As the students she mentored began applying at GVSU, she became familiar with the Robert and Ellen Thompson Foundation stationed in Plymouth, Michigan. Blue and Ellen Thompson created a scholarship for Michigan high school graduates coming from working families. This year, Blue has brought 100 new freshmen to GVSU on the Thompson Scholarship. Next year, the scholarship will extend to 400 students. 

Blue’s own scholarship, the Blue Working Family Scholarship, has already brought two freshmen to GVSU. Blue is from a working family herself, giving her firsthand knowledge of the working-family ethic. 

“I’ve found it incredibly rewarding to help a person who wouldn’t otherwise be able to afford to come to college,” she said. 

Blue’s support of students has left an impression on other administrators, too. 

“What I admire most about her is she will go to every length possible to support somebody who needs support in our community,” said Jesse Bernal, vice president for inclusion and equity. “Whether that’s a student, faculty, staff or even somebody (who is) a member of the community, she’ll do whatever it takes to support these individuals. Her compassion in those moments is something that I hope we can sustain once she is not in the role any longer.”

As Bernal heads the search for GVSU’s new vice president for enrollment development, he is keeping an eye out for Blue’s admirable qualities. 

“I’m really hoping we find someone who has the passion for our mission,” he said, “someone that understands what it means to be student-centered and someone who demonstrates going above and beyond to support individuals who need that support. …

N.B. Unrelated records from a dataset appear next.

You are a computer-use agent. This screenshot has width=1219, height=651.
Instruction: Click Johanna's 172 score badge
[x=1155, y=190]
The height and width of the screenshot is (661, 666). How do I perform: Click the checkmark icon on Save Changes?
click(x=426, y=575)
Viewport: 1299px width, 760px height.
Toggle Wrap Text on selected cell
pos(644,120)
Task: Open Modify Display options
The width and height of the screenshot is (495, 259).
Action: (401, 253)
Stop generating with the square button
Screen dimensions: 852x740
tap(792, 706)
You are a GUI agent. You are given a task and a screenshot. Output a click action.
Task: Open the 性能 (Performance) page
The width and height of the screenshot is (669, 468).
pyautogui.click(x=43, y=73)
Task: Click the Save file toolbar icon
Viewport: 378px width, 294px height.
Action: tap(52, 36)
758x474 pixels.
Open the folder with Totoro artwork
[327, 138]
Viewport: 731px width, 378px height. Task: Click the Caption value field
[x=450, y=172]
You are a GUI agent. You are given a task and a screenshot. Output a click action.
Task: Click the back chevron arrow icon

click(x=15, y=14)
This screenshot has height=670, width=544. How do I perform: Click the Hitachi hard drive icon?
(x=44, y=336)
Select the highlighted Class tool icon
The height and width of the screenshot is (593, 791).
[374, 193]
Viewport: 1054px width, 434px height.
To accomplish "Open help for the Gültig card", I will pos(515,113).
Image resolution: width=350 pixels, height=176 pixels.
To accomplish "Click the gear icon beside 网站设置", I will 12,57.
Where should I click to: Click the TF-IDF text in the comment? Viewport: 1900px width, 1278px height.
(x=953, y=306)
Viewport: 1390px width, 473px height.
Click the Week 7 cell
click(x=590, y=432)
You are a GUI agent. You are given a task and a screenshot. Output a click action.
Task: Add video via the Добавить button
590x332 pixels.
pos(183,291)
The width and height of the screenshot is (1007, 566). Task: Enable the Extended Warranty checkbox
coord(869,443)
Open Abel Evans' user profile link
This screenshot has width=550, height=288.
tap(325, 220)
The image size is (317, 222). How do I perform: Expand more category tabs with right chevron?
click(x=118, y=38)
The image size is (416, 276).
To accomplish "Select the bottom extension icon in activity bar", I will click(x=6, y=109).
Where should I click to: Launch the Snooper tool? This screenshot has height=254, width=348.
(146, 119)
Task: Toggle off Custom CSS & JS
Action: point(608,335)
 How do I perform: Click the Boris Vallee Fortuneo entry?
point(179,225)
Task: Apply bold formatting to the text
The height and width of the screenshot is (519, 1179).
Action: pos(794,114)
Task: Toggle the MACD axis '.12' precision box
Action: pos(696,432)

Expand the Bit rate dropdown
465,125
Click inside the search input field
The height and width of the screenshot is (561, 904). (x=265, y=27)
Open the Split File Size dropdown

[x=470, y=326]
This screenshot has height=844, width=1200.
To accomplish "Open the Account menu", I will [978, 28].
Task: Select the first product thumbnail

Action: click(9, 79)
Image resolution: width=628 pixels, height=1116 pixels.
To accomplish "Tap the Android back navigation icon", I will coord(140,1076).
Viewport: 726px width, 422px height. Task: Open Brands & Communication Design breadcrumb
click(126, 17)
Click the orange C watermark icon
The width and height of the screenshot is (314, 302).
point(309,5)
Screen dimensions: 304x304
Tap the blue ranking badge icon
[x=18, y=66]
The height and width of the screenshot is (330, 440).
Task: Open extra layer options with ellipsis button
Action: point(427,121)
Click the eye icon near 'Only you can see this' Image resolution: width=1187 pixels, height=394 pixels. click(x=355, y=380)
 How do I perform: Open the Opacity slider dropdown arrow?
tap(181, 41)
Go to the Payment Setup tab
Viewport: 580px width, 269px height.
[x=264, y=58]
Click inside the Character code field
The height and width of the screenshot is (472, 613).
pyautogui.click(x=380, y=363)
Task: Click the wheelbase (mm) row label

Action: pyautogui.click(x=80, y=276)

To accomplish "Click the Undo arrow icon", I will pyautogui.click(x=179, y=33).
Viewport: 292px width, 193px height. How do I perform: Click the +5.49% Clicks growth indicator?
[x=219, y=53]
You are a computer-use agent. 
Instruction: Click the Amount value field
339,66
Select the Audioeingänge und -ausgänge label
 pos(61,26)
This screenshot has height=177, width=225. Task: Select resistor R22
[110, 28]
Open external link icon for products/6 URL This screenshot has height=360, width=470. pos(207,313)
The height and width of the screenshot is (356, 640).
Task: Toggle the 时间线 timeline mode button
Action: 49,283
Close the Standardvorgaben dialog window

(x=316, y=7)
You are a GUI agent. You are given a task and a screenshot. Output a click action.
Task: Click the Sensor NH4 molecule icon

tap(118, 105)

“Lots of people have that subject-matter expertise, but (it’s the) passion and dedication to the work (that) would be really important for the next person.”

As advice for her replacement, Blue suggests working outside the office. 

“Get out there and learn,” she said. “Be with the people. To do the work I do, you have to know what’s going on. You can’t just be in this office sitting at this desk 100 percent of your time. … You have to be with students (and) hear what faculty are saying because it changes and sometimes very rapidly. 

“If you’re not connected with that movement, then I don’t think you can make especially good decisions. You have to know what’s going on.”

Although Blue’s plans for retirement are few, she looks forward to visiting family in the Upper Peninsula and on Beaver Island. Still, she will miss the connections she has made at the university.

“I’ve known hundreds and hundreds of people,” Blue said. “When you work someplace as long as I have, they come and go. I will surely miss my scholarship students. They mean a lot to me. Grand Valley has been a fine employer. I don’t think I could have picked a better business to be in than higher ed. 

“Working with young people keeps you pretty young, and you always are in (the) know about what’s new, and it’s fun.”